Work required:
Using the records below, repeat exactly the lines from the one holding "Loyalty & Retention (34, 164)" through the one holding "Mobile Marketing (32, 173)", both ends included, and no others.

Input records:
____

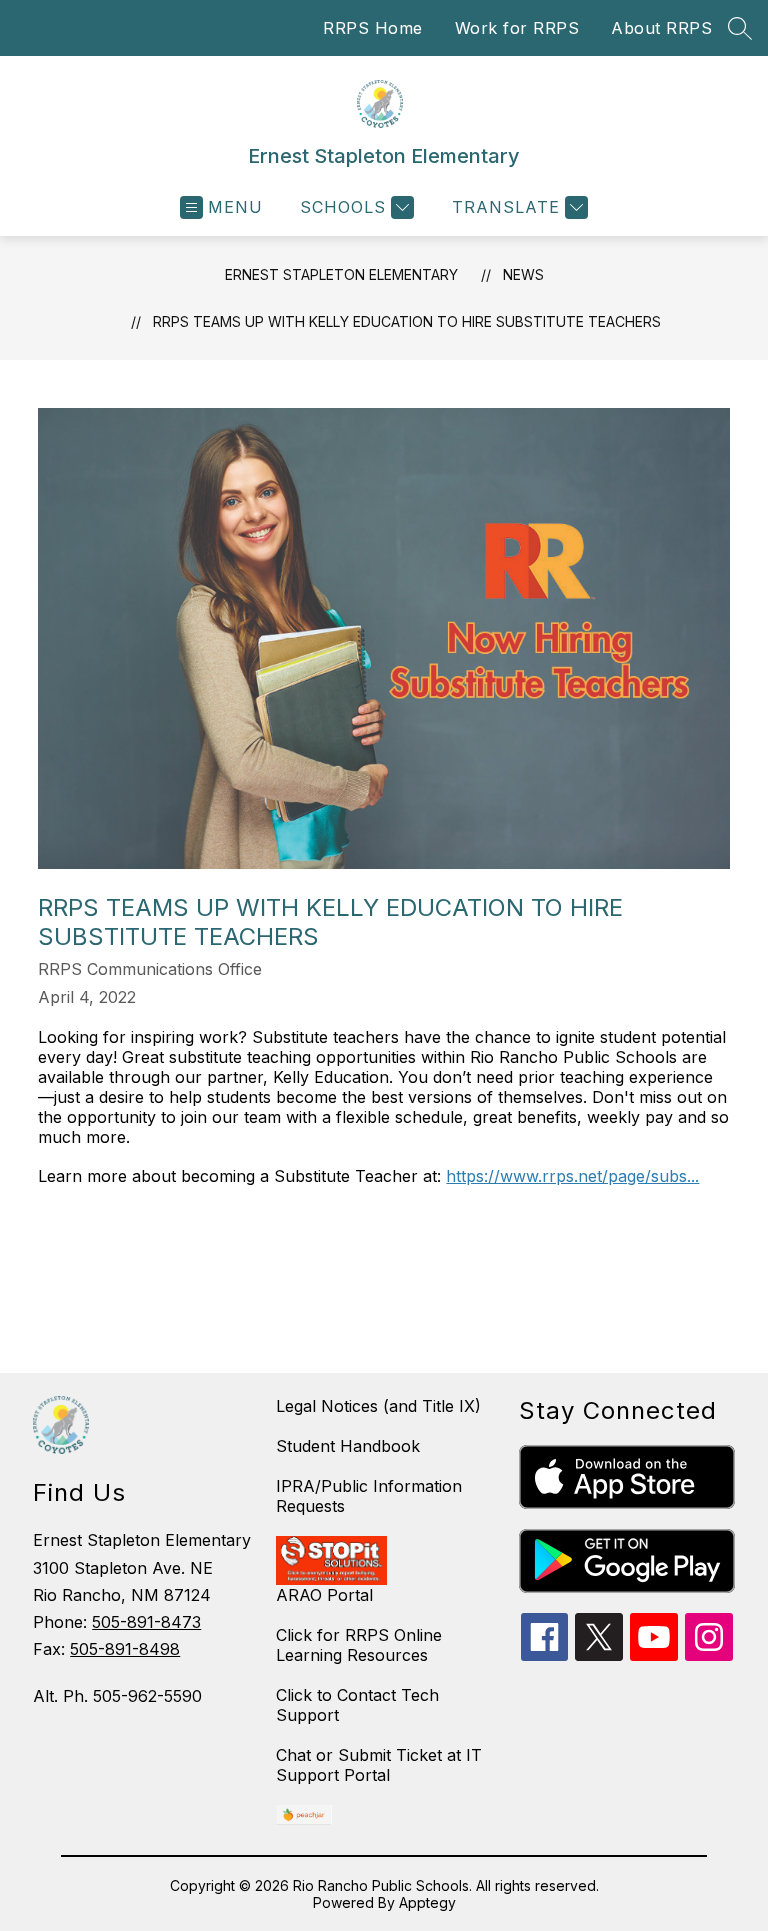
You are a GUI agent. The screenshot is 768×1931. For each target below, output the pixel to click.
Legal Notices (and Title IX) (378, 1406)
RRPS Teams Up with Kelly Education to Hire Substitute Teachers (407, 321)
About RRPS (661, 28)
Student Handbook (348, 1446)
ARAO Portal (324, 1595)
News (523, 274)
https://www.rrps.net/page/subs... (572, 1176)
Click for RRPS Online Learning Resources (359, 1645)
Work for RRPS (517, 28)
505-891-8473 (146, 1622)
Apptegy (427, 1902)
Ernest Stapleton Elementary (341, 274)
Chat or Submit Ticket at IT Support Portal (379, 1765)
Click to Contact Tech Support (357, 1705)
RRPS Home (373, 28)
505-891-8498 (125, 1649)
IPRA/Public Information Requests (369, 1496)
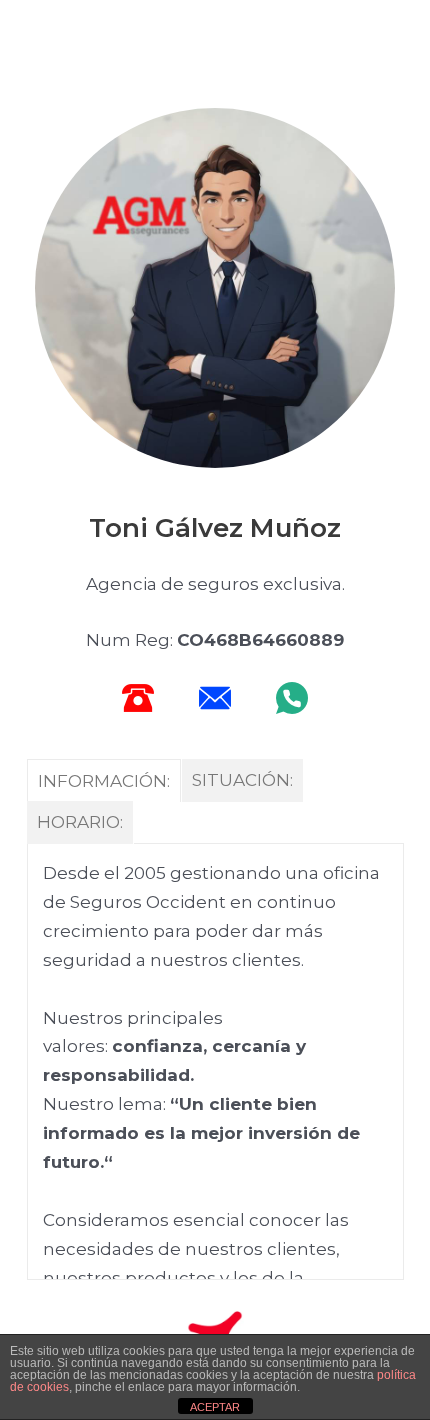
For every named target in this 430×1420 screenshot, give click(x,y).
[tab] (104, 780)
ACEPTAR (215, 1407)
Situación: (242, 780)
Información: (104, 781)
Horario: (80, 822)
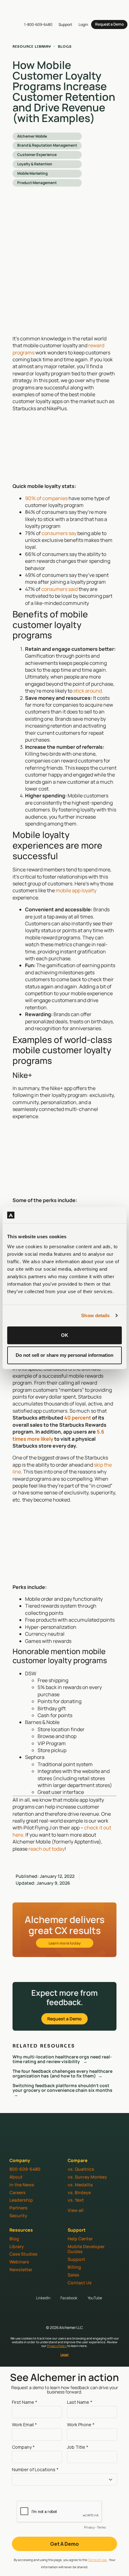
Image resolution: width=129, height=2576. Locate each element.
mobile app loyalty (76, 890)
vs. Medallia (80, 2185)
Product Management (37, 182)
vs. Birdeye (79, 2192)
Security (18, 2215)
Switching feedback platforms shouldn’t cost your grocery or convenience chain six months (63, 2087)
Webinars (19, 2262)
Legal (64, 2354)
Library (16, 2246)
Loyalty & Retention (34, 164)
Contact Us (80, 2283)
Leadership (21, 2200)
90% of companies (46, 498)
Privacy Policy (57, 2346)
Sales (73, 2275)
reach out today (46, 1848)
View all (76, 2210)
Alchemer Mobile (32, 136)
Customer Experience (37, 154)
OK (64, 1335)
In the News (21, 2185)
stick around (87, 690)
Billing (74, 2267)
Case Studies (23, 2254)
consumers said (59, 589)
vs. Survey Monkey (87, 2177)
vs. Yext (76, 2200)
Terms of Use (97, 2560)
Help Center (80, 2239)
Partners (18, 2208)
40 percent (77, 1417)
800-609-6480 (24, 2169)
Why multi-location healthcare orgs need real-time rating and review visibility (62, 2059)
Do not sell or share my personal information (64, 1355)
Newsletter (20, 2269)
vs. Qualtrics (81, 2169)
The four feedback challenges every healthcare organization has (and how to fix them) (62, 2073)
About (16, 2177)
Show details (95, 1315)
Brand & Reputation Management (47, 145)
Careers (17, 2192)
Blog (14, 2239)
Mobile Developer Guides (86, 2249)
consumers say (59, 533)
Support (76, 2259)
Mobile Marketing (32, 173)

____

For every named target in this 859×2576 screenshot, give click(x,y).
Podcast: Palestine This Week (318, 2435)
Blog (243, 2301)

____

Your solution:
Loyalty & Retention (34, 164)
Contact Us (80, 2283)
Leadership (21, 2200)
90% of companies (46, 498)
Privacy Policy (57, 2346)
Sales (73, 2275)
reach out today (46, 1848)
View all (76, 2210)
Alchemer Mobile (32, 136)
Customer Experience (37, 154)
OK (64, 1335)
In the News (21, 2185)
stick around (87, 690)
Billing (74, 2267)
Case Studies (23, 2254)
consumers said (59, 589)
vs. Survey Monkey (87, 2177)
vs. Yext (76, 2200)
Terms of Use (97, 2560)
Help Center (80, 2239)
Partners (18, 2208)
40 percent (77, 1417)
800-609-6480 (24, 2169)
Why multi-location healthcare orgs need real-time rating and review visibility (62, 2059)
Do not sell or share my personal information (64, 1355)
Newsletter (20, 2269)
vs. Qualtrics (81, 2169)
The four feedback challenges every healthcare organization has (and how to fix them) (62, 2073)
About (16, 2177)
Show details (95, 1315)
Brand & Reputation Management (47, 145)
Careers (17, 2192)
Blog (14, 2239)
Mobile Developer Guides (86, 2249)
consumers say (59, 533)
Support (76, 2259)
Mobile Marketing (32, 173)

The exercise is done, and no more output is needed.